If you’re the spouse or partner of a Tier 2 visa holder, the good news is that you’ll also automatically have a visa and right to work in the UK by virtue of your dependent status. When my husband and I made our UK relocation in 2008 (yes, I moved here for his job and therefore fall into this spousal visa bucket), our visas were issued for a five-year term. These days, however, it seems the norm is three before you can then apply for indefinite leave to remain.
And now for the bad news…Well, feeling out how your employment back home might translate over here isn’t the easiest of tasks—many spouses will attest that making a lateral career move is an especial challenge, and sometimes you have to take steps back in your profession (or try something else entirely) when it comes down to basically taking what you can get. This can make for an exciting new opportunity or royally frustrating setback depending on your perspective.
If you want to find a full-time (i.e., permanent vs. contract) position in the UK, you’ll have to hit the ground running. I know I, for one, wanted to reserve the first couple months following my UK relocation for getting settled in and adjusted. You definitely need that time. But then the job search will require more, and you don’t want to wait too long because once your visa has less than two years left until expiration, UK employment law renders you ineligible for permanent employment. For example, I still have an entire year and a half left on my Tier 2 spousal visa—an arguably longer term than a local might stay in a permanent job—but even after living and working in the UK for going-on four years, I couldn’t apply for anything but temporary, contract-basis work at this point. That’s pretty jarring. So, for your own planning purposes, if you want to find a permanent work role after your UK relocation, initiate your search well in advance of two years prior to visa expiration and hold on to the job you get—unless, perhaps, you find a company to sponsor you in your own right and apply for a new visa based on that.

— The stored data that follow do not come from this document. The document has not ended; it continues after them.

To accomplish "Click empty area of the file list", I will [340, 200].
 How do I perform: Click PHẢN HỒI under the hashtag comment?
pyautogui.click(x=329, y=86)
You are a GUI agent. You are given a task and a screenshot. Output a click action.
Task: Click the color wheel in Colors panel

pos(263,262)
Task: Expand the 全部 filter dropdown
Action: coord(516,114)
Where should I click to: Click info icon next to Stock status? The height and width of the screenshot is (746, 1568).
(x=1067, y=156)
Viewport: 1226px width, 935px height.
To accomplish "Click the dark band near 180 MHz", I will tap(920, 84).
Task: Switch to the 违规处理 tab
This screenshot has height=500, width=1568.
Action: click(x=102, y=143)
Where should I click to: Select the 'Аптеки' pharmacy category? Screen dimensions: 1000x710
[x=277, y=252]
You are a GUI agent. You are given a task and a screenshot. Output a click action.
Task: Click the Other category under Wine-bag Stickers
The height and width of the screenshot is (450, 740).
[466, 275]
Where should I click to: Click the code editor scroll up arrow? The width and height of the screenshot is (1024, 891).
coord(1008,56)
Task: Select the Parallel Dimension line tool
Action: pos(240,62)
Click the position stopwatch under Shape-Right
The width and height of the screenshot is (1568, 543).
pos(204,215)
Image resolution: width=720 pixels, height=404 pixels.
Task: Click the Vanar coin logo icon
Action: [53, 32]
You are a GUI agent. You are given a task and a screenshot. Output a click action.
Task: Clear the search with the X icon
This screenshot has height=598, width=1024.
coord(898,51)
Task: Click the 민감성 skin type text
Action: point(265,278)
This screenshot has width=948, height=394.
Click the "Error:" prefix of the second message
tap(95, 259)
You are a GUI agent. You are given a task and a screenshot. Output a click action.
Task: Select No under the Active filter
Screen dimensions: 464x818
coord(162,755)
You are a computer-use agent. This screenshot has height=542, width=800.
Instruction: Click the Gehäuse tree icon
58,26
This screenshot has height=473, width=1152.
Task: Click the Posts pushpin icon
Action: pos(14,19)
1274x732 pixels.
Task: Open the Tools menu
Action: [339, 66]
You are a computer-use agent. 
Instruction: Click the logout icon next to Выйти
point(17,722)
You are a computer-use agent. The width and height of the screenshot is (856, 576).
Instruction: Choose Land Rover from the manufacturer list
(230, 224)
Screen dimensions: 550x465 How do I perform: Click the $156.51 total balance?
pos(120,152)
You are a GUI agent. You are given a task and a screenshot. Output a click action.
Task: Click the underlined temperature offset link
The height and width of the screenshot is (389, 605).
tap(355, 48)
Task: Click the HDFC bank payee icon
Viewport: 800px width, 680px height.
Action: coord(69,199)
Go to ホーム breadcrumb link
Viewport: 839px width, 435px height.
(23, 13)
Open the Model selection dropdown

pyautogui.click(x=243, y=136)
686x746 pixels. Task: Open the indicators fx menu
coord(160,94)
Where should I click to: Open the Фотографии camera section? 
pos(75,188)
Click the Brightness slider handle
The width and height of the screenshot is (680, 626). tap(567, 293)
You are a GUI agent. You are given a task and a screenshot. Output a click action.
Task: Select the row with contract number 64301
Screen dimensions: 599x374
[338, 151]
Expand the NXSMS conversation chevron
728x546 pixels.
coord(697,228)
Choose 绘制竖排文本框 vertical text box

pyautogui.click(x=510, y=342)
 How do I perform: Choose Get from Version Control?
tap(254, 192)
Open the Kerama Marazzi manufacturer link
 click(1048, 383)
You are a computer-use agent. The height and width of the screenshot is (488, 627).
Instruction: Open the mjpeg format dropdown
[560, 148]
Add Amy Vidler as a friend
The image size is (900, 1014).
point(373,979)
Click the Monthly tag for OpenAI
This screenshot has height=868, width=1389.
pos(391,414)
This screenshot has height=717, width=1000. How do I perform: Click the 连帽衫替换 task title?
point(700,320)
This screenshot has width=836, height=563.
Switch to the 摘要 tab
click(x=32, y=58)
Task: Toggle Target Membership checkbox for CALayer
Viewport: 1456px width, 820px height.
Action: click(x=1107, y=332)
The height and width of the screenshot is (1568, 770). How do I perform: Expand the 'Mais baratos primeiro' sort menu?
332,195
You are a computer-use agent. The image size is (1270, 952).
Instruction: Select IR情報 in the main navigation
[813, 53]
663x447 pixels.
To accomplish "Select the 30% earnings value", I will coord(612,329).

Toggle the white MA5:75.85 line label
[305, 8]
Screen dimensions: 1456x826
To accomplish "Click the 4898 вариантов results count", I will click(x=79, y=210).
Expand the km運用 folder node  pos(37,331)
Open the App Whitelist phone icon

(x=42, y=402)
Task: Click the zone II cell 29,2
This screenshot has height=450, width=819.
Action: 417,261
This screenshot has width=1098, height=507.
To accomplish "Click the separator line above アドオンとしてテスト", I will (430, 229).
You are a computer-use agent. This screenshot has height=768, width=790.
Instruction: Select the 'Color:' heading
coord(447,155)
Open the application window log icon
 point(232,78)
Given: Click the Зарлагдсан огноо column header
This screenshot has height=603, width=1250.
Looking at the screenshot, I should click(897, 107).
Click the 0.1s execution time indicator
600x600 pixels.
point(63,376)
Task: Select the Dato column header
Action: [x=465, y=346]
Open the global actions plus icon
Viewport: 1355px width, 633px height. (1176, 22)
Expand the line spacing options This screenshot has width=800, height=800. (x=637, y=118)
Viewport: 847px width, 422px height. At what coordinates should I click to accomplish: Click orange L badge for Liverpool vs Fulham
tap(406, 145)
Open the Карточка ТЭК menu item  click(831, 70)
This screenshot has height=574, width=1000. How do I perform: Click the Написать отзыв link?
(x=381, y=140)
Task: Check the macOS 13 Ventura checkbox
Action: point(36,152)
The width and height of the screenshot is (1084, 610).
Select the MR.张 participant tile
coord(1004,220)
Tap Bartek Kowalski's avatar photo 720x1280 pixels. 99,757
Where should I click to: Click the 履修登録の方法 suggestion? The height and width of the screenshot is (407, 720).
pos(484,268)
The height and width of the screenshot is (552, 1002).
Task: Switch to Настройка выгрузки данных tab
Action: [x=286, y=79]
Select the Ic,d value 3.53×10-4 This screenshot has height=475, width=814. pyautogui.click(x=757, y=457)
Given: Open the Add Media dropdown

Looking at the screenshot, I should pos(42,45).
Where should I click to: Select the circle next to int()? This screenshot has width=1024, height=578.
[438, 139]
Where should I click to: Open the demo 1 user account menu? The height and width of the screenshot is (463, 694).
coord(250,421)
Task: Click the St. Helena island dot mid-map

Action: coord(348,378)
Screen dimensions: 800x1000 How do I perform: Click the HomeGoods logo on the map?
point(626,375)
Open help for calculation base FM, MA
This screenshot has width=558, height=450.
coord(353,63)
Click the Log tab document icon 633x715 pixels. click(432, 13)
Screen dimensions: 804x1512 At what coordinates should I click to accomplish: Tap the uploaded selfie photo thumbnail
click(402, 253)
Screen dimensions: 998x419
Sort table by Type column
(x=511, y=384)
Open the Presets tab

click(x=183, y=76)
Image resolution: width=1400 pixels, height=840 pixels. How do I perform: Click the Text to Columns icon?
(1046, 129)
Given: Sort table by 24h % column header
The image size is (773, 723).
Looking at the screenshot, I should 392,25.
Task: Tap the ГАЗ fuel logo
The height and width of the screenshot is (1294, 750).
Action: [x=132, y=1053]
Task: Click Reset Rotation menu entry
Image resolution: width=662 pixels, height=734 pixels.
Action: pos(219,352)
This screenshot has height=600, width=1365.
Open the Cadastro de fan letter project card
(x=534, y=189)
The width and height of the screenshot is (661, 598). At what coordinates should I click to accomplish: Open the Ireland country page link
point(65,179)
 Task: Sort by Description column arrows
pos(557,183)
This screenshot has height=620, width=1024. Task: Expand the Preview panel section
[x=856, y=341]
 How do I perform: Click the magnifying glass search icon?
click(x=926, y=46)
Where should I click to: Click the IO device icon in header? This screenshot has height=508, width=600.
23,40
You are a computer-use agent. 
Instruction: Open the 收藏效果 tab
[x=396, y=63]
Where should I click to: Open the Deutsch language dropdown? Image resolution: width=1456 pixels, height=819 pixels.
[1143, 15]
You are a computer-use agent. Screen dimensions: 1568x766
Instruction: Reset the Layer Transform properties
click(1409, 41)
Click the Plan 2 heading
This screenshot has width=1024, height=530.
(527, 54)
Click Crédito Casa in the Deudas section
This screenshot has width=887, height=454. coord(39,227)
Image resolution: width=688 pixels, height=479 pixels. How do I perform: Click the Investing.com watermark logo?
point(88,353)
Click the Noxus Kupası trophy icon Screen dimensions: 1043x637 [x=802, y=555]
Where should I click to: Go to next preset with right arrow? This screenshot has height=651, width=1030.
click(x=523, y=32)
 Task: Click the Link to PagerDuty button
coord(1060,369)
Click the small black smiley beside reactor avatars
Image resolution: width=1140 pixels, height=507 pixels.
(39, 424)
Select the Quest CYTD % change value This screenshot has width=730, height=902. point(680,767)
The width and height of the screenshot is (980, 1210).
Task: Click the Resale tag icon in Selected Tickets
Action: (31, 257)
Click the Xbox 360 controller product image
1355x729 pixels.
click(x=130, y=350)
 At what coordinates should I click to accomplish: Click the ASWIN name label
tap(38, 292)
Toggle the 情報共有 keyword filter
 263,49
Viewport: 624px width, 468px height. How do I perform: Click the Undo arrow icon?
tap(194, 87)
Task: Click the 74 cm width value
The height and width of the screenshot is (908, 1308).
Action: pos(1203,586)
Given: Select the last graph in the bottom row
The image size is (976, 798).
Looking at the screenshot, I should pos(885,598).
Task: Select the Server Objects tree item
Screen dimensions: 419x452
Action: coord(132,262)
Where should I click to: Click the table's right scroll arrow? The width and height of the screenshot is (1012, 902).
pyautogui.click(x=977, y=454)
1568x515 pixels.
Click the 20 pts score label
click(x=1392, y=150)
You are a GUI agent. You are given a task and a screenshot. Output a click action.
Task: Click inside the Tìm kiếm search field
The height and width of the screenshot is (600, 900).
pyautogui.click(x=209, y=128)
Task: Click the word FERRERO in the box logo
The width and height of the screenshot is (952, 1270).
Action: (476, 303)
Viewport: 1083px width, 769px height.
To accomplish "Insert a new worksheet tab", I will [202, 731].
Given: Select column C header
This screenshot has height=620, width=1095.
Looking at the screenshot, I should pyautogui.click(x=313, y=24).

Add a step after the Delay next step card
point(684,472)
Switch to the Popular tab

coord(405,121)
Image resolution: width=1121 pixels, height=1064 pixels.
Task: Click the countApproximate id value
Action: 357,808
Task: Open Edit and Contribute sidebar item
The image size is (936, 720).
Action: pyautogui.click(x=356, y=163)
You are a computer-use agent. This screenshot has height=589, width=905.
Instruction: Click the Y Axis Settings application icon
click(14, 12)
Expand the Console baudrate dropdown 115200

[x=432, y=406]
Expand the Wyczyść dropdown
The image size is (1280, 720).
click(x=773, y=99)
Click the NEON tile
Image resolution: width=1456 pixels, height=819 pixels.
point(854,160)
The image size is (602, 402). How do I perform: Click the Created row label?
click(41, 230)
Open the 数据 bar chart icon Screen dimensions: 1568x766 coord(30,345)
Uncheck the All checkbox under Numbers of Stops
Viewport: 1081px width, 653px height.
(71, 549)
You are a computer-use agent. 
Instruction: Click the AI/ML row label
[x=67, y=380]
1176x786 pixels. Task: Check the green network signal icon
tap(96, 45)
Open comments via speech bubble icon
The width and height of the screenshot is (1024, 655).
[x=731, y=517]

If, on the other hand, you don’t want/have to work here, then good on you!
Again, the challenge of finding a London job after a UK relocation relates to what I spoke of yesterday: the tendency for locals to win jobs over expats because it’s sometimes a path of least resistance for employers. This isn’t to say, though, that the UK doesn’t recognize foreign talent; companies very much do and welcome it, so you just have to keep morale high and never give up asserting your qualifications to help contribute to this fine society. It’s not you; it’s just a tough market in the current global climate, and everyone is scrambling for their piece of the pie. Like I said before, your perspective dictates your experience. None of us move here just to replicate exactly what we had at home; it’s for taking on new experiences. What doesn’t kill you makes you stronger, as they say, and I can sure tell you that the road bumps we expats (and accompanying spouses at that) can hit are incredibly character-defining. So don’t lose heart. Just embrace your UK relocation for what it is and has yet to become!